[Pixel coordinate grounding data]
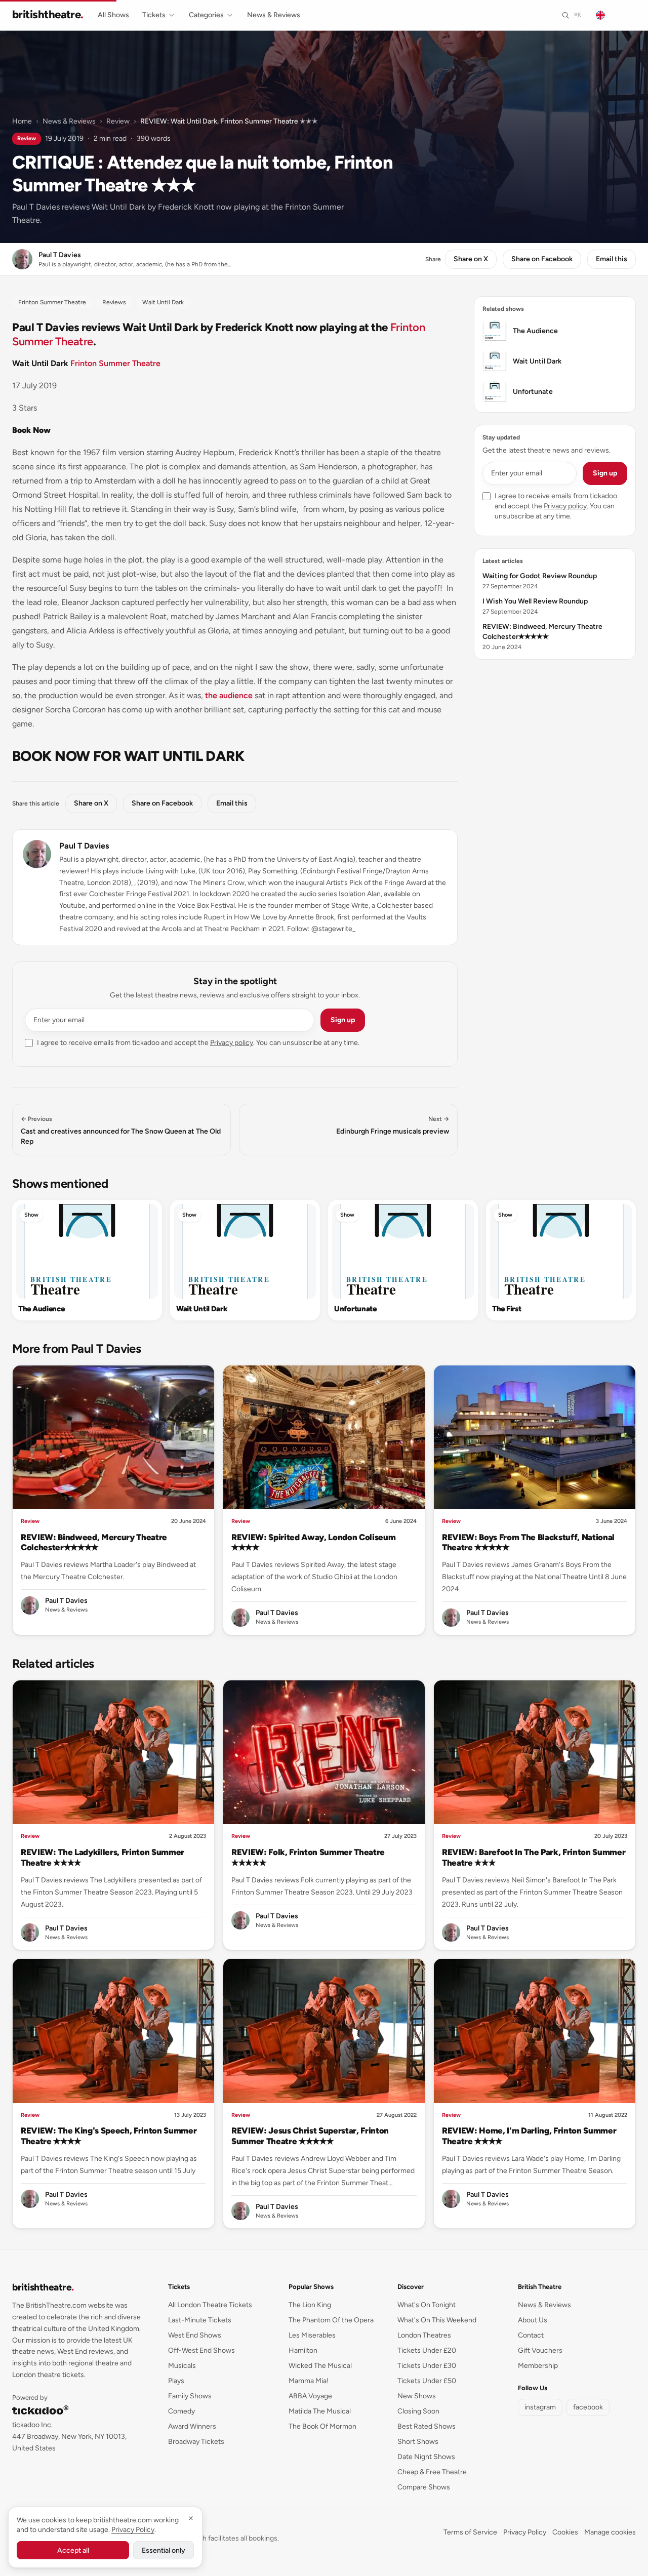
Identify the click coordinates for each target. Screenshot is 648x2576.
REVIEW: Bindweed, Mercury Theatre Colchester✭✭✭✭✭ (94, 1542)
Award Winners (192, 2426)
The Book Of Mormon (322, 2426)
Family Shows (190, 2396)
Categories (206, 15)
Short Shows (417, 2441)
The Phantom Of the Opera (331, 2320)
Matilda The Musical (320, 2411)
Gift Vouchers (540, 2350)
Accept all (73, 2550)
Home (22, 121)
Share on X (471, 259)
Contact (531, 2335)
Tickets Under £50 (426, 2381)
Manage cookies (610, 2532)
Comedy (181, 2411)
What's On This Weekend (436, 2320)
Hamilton (303, 2350)
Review (118, 121)
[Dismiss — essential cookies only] (191, 2518)
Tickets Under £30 (426, 2365)
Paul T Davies (84, 846)
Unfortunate (355, 1308)
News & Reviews (273, 15)
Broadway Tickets (196, 2441)
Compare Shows (423, 2487)
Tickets (154, 15)
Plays (176, 2381)
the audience (229, 695)
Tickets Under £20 (426, 2350)
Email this (611, 259)
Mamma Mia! (309, 2381)
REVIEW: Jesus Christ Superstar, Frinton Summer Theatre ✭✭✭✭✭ (310, 2135)
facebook (588, 2407)
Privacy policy (231, 1042)
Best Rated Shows (426, 2426)
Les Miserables (312, 2335)
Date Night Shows (426, 2456)
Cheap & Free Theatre (432, 2472)
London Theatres (424, 2335)
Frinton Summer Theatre (115, 363)
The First (506, 1308)
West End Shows (194, 2335)
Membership (538, 2365)
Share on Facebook (542, 259)
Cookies (565, 2532)
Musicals (182, 2365)
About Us (532, 2320)
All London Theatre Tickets (210, 2305)
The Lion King (310, 2305)
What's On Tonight (426, 2305)
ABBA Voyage (310, 2396)
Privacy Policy (524, 2532)
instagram (540, 2407)
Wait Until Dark (202, 1308)
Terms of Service (470, 2532)
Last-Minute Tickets (199, 2320)
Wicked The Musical (320, 2365)
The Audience (41, 1308)
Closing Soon (418, 2411)
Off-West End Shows (201, 2350)
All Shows (113, 15)
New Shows (416, 2396)
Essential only (163, 2550)
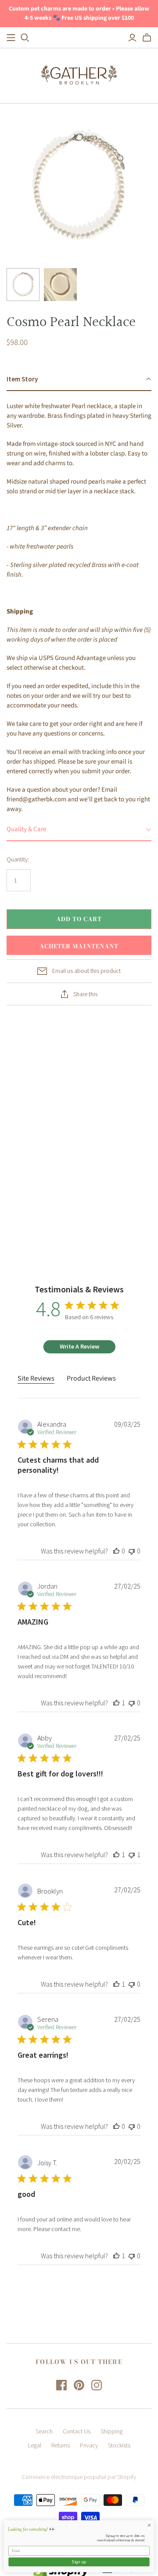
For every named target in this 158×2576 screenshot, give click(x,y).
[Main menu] (11, 37)
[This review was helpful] (116, 1550)
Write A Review (79, 1346)
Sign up (79, 2562)
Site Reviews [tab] (36, 1378)
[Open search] (25, 37)
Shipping (111, 2431)
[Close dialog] (149, 2525)
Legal (34, 2445)
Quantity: (18, 859)
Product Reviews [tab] (91, 1378)
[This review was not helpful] (132, 1550)
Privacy (89, 2445)
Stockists (119, 2445)
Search (44, 2431)
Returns (60, 2445)
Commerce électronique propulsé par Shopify (79, 2477)
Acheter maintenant (79, 946)
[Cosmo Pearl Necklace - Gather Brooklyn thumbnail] (23, 284)
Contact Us (76, 2431)
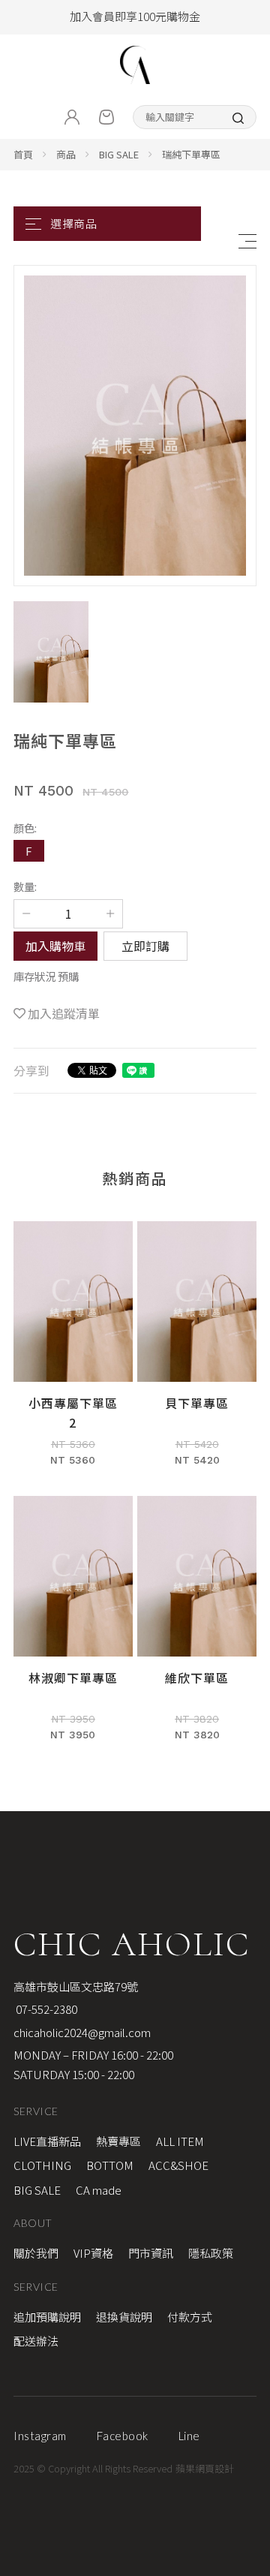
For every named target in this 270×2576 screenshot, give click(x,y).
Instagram (40, 2435)
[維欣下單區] (196, 1625)
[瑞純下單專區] (135, 425)
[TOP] (250, 2044)
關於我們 (36, 2253)
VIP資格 (93, 2253)
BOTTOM (110, 2165)
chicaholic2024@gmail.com (82, 2032)
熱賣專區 (118, 2141)
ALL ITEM (180, 2141)
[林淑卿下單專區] (73, 1625)
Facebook (122, 2435)
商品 (66, 154)
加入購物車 (56, 946)
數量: (25, 886)
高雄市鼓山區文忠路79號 (76, 1986)
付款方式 (189, 2317)
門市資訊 (150, 2253)
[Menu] (247, 241)
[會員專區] (72, 117)
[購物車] (106, 117)
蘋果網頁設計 (205, 2468)
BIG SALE (119, 154)
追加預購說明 (47, 2317)
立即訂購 (146, 946)
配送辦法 (36, 2341)
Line (189, 2435)
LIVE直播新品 (47, 2141)
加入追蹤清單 (64, 1013)
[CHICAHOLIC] (135, 65)
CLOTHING (42, 2165)
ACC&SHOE (178, 2165)
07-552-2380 (45, 2009)
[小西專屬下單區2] (73, 1350)
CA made (99, 2190)
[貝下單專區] (196, 1350)
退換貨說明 (124, 2317)
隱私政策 (210, 2253)
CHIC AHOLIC (132, 1944)
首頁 (23, 154)
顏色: (25, 827)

_Required action_
All lines above containing the string "Under" are to be collected.

_Answer for this exercise_
Tickets Under £50 (426, 2381)
Tickets Under £30 (426, 2365)
Tickets Under £20 (426, 2350)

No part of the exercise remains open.